*** Opening of SOURCE INFORMATION ***

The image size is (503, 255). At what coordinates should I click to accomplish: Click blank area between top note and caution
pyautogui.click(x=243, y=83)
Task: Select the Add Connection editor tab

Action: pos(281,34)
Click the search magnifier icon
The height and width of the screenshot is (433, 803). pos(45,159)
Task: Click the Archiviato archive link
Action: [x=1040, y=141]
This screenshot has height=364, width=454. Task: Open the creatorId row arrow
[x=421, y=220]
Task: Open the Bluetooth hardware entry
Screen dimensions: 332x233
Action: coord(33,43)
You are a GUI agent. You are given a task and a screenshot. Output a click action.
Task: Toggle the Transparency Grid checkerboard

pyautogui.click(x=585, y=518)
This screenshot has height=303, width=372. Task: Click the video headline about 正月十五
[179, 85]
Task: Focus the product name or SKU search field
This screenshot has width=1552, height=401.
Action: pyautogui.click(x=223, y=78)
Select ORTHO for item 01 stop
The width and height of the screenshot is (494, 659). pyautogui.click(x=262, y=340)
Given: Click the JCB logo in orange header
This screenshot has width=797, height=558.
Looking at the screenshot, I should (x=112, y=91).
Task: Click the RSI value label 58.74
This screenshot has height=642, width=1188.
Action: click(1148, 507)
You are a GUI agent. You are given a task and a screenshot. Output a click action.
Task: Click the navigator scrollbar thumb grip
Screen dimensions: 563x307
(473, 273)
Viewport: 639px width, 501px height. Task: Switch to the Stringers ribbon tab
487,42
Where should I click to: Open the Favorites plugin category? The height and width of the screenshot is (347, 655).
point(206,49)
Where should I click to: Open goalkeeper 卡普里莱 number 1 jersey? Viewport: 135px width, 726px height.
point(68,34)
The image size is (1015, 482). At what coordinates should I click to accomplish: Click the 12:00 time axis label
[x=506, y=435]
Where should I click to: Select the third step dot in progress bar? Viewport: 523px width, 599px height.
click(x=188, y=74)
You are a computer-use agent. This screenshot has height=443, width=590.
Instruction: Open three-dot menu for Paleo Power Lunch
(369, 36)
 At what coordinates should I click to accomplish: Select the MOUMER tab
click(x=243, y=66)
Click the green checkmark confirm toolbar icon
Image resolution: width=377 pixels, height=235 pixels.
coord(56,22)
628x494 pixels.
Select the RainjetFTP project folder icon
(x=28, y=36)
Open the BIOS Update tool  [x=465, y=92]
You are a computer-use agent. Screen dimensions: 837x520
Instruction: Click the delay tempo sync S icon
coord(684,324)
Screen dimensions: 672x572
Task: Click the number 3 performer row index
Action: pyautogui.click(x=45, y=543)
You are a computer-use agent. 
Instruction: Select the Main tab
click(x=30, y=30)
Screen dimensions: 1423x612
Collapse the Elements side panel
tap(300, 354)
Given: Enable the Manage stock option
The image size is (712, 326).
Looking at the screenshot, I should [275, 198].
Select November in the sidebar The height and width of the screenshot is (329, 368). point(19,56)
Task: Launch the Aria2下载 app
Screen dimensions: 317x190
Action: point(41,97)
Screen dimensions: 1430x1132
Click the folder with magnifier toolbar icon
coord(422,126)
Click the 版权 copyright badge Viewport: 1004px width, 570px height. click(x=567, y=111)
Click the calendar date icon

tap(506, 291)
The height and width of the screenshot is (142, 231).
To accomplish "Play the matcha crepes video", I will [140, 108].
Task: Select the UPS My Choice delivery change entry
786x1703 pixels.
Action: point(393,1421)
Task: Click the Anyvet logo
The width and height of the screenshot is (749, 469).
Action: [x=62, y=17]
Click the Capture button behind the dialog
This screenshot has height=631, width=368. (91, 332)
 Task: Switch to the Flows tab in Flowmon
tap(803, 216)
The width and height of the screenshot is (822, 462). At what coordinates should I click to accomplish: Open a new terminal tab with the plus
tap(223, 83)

*** Close of SOURCE INFORMATION ***

TASK TO COMPLETE> Extract from the listing above the lines between the line containing "The height and width of the screenshot is (142, 231)." and the line containing "Task: Click the Anyvet logo", keeping both of those lines. Output nothing else.

ANSWER TO THIS PROBLEM>
The height and width of the screenshot is (142, 231).
To accomplish "Play the matcha crepes video", I will [140, 108].
Task: Select the UPS My Choice delivery change entry
786x1703 pixels.
Action: point(393,1421)
Task: Click the Anyvet logo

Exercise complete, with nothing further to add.